オロの子と称した蛇達は、剣舞館すべての隙間をその体を捻りこむようにして埋めた。
『情けない人の子らよ。死んで償え』
オロが纏う溶岩が沸き、ボコボコと泡立つ。
シロはローシアの耳元で告げる。
『あれはかつてこの地域に大地を作ったオロの秘術だね。溶岩に塗れた蛇達が山のように溢れ出す』
「そ、その蛇が出てきたらどうなるのよ?!」
『辺り一面の水は枯れ果て、あらゆるものを焼き尽くして大地になるのさ。彼はダイバ国そのものを燃やし尽くして新しい大地を作ろうとしているんだ』
「嘘でしょ?!」
『……彼は大真面目だよ。彼の住む山から燃えたぎる蛇が海に流れ込み、岩石や土となってこの大地はできたんだ。イザナリの伝承だとそう伝えられているね』
「だとしてもよ!!この状況を解決するいい知恵はないの?!」
『ないね。残念ながら。彼はすごく怒っているんだ』
「そんな薄情な……」
『私達はマナを扱える量が人を超えて魔女と呼ばれるが、彼は能力で自然の理を変化させることができる……いわば神なんだ。人間が抗って勝てる相手じゃないんだ。それに彼はその耳目で見聞きした結果の果てに出た結論が怒りなんだ。そう簡単におさまるはずがないよ』
「そんな……」
『もしそれでも鎮めたいと言うのなら……』
シロはユウトの方を見て『彼だね……彼が目覚めればあるいは』と言った。
ローシアはかがみ込んで、レイナの隣で横たわっているユウトの胸元の服を掴んで揺らした。
「ねぇ!起きて!今アンタが起きないと大変な事になるのよ!!お願いだから!!」
『わたしも微力ながら彼にマナを送ってみよう』
シロはローシアの肩から飛び降りて、ユウトの額に自分の鼻先を当てた。
命乞い、発狂、失禁、泣き叫び阿鼻叫喚の地獄絵図。
貴賓席と呼ばれるクズモ達の席でも、最後まで守っていた兵の最後の一人が蛇に噛まれて発狂していた。

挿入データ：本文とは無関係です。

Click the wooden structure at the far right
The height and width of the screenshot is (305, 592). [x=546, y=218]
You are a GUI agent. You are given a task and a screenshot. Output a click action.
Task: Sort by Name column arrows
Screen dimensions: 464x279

完全に取り囲まれた状態で身動きも取れず、抵抗して斬れば斬るほど増える蛇が周りを固めて取り囲まれて手詰まりとなっていた。
オロの体を纏う溶岩は煮えたぎり、剣舞館の温度が急上昇を始めていた。
体を纏う沸き立つ溶岩から、真っ赤な血のように赤いヘビが何百と顔を出し、辺りを見回して這い出る。
這った跡は火花が散ると舞台の頑丈な床でさえ、抉れるように溶けていた。
オロは鎌首を動かして剣舞館の大きな水時計に目をやると、瞬時に水が沸き、水時計が破裂したのを見て目を閉じた。
――もう止められんな……体の中が燃えるように熱い――
体内から無限に生成される熱は、呼吸さえもたたらのように熱線の炎となってオロの口元から意図せず漏れ出る。
もう時間がない。守るべきものは体の下にと尾からとぐろを巻き直してユウト達を包み込む。
その間にオロは悟っていた。
次に目を開いた時、オロはもう二度と心優しいユウトのそばにいる事は出来ないだろうと思いながら。